Une campagne de 37 millions a été lancée ce matin avec l'objectif de permettre à 2000 itinérants de sortir des rues de Montréal d'ici cinq ans. Des groupes communautaires critiquent toutefois l'initiative, y voyant une concurrence qui les privera de ressources pour intervenir sur le terrain.

L'initiative lancée ce matin par le Mouvement pour mettre fin à l'itinérance (MMFIM) s'inspire de ce que plusieurs villes ont réalisé dans le monde en misant notamment des logements abordables. L'idée consiste à trouver un toit pour les itinérants chroniques pour ensuite mieux les encadrer. «On ne veut pas encadrer l'itinérance, on veut l'enrayer», a déclaré le maire Coderre.

Cette initiative fait suite au dénombrement effectué en mars dernier qui avait permis de  calculer que 3016 personnes se trouvaient en situation d'itinérance à ce moment à Montréal, le premier portrait complet réalisé dans la métropole depuis les années 1990.

Le plan se concentrera sur les 784 personnes qui se trouvaient en situation d'itinérance chronique que les 1357 qui retournent à la rue de façon cyclique. Le plan reste toutefois silencieux pour le moment sur les «itinérants situationnels», soit ceux qui se retrouvent à la rue à la suite de circonstances temporaires, comme la perte de leur emploi, mais qui devraient finir par rebondir par eux-mêmes.

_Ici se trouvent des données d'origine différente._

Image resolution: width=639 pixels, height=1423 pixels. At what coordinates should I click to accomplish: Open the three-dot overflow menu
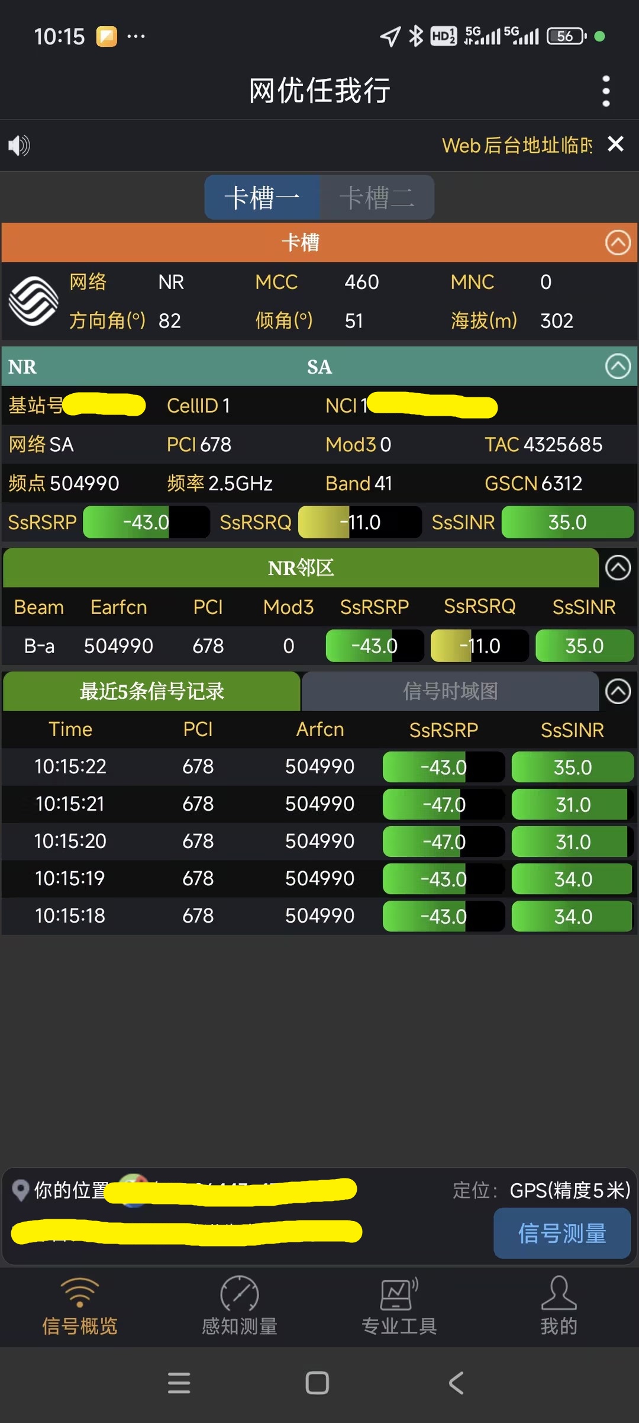coord(605,91)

Des 37 millions prévus, 14 millions serviront à offrir du soutien aux loyers pour loger ces quelque 2000 personnes que l'on veut sortir de la rue d'ici 2020. Une enveloppe de 22 millions servira à soutenir les personnes ciblées à travers les organismes communautaires et le réseau de santé. L'essentiel de ces fonds proviendra des gouvernements, mais une collecte de fonds pourrait permettre de récolter d'un à deux millions du privé, évalue James McGregor, qui préside le MMFIM.

Protecteur des itinérants

Au lancement de la campagne, le maire Denis Coderre a confirmé ce matin la création d'un poste de protecteur des personnes en situation d'itinérance, ce qui avait été annoncé dans le Plan d'action en itinérance. Ce type de fonctionnaire dédié à ces personnes existe déjà dans certaines villes, dont Vancouver.

Le protecteur, qui n'a pas encore été recruté, entrera en fonction au cours des prochaines semaines et il devra s'assurer que les droits des sans-abris sont respectés. Il aura aussi pour tâche de veiller à l'accessibilité des services offerts à ceux-ci.

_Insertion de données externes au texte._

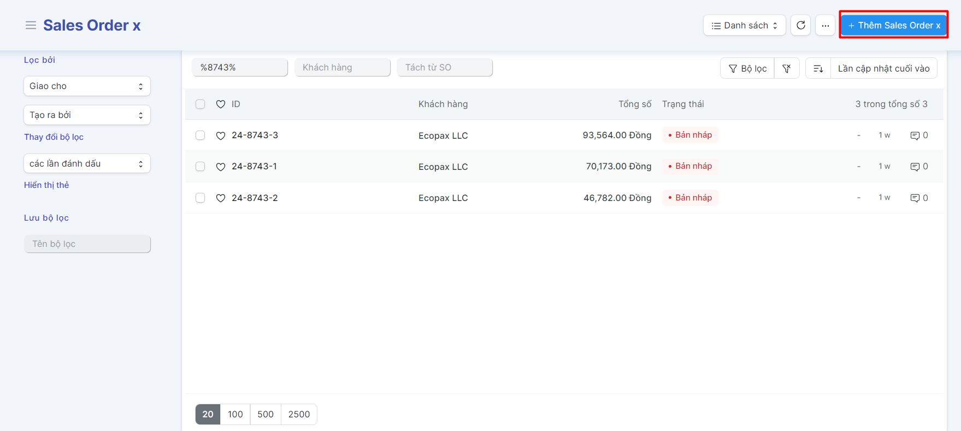
Task: Tick the select-all checkbox in header
Action: 201,104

Montréal a aussi annoncé qu'elle versera 140 000$ par an, pour les cinq prochaines années pour réaliser le plan du MMFIM. L'argent servira à poursuivre les recherches pour comprendre les causes et solutions à l'itinérance.

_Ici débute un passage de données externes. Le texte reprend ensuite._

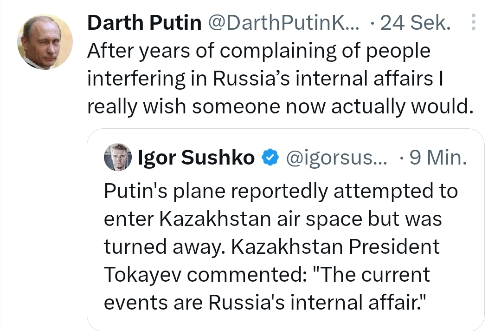Open the tweet's three-dot more options menu
Viewport: 501px width, 331px height.
click(x=473, y=22)
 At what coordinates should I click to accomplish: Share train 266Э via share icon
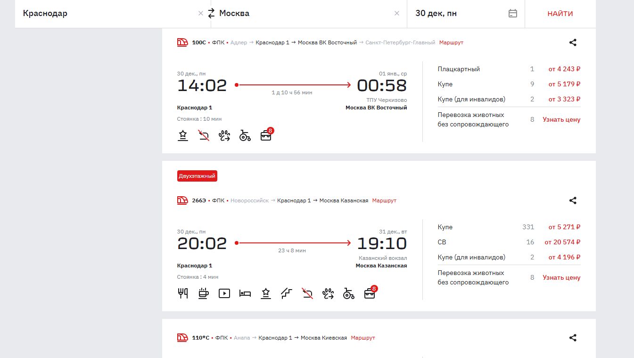pyautogui.click(x=573, y=200)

Critiques des groupes communautaires

L'annonce de l'initiative du MMFIM n'a pas fait l'unanimité. Le Réseau d'aide aux personnes seules et itinérantes de Montréal (RAPSIM) souligne qu'un plan régional pour lutter contre ce phénomène existe déjà à Montréal. Le groupe estime que le plan présenté ce matin ne tient pas suffisamment compte de la prévention de l'itinérance.

«Ce n'est pas un débat de chiffres, mais d'approche. Il ne faut pas juste agir sur personnes dans la rue», dit Pierre Gaudreau, coordonnateur du RAPSIM.

L'approche de miser principalement sur le logement n'est pas la panacée, poursuit le groupe. «New York, qui a été une des premières villes à miser sur le 'housing first', connaît le pire problème d'itinérance depuis la grande dépression, avec 75 000 itinérants dans ses rues», souligne M. Gaudreau.

Le groupe communautaire L'Itinéraire a lui aussi exprimé de sérieuses réserves. On estime que l'initiative «entre en concurrence directe avec l'ensemble des acteurs montréalais déjà à l'oeuvre. Elle dédouble les actions, risquant ainsi de priver les organismes terrain de sources de financement leur permettant de garantir la pérennité de leurs services».